The years of planning for early retirement give you plenty of time to consider how you’ll derive identity and purpose from your postwork life. That could be through volunteering, though involvement in the lives of loved ones, or even from work itself, though work you do for yourself and on your own terms rather than an employer’s.
Myth 7: Working forever is a guarantee of not running out of money in retirement
The final myth is perhaps the most dangerous, because of the false sense of security it brings to those who don’t actually have security. “Keep working,” many experts say. “It’s far better to retire late than retire early.”

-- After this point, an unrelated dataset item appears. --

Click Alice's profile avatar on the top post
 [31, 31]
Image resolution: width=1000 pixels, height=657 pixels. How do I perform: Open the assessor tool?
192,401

But just continuing to work is no guarantee of retirement success. The two benefits of working longer are you can increase your Social Security benefit by claiming it later (but you can also achieve this through proper planning, even without continuing to work past 65), and you need your retirement savings to last fewer years.
Most Americans are dramatically undersaving for retirement, with only a third of Americans having anything saved in a 401(k), and the average couple having a mere $5,000 put away for retirement. Most retirees are wholly reliant on Social Security for their retirement income (and they’re spending an alarming proportion of that benefit on their health-care costs, even with Medicare). At the same time, new analysis shows that more workers over 50 are being forced out of longtime jobs and into early retirement well before they feel ready.
The solution? We all need to be saving more, and much earlier.
What are aspiring early retirees doing? We’re saving more, and much earlier.
Instead of criticizing early retirees for not working long enough, perhaps we should instead invite everyone to emulate the savings behavior of those pursuing FIRE.
Bonus myth: Working longer guarantees you’ll live longer
FIRE haters like to trot out the statistic that there’s a spike in deaths right around retirement for those who claim Social Security at the earliest possible age: 62. But they’re confusing correlation and causation. Those who claim Social Security right at 62 tend to be the sickest among us, and so it’s expected that many of them would die young.
That doesn’t mean that retirement causes death, or that continuing to work guarantees living longer. There’s equal evidence that work is killing us, and planning your escape from the workplace might just be the best thing you can do to improve your odds of living longer and have more healthy years to enjoy.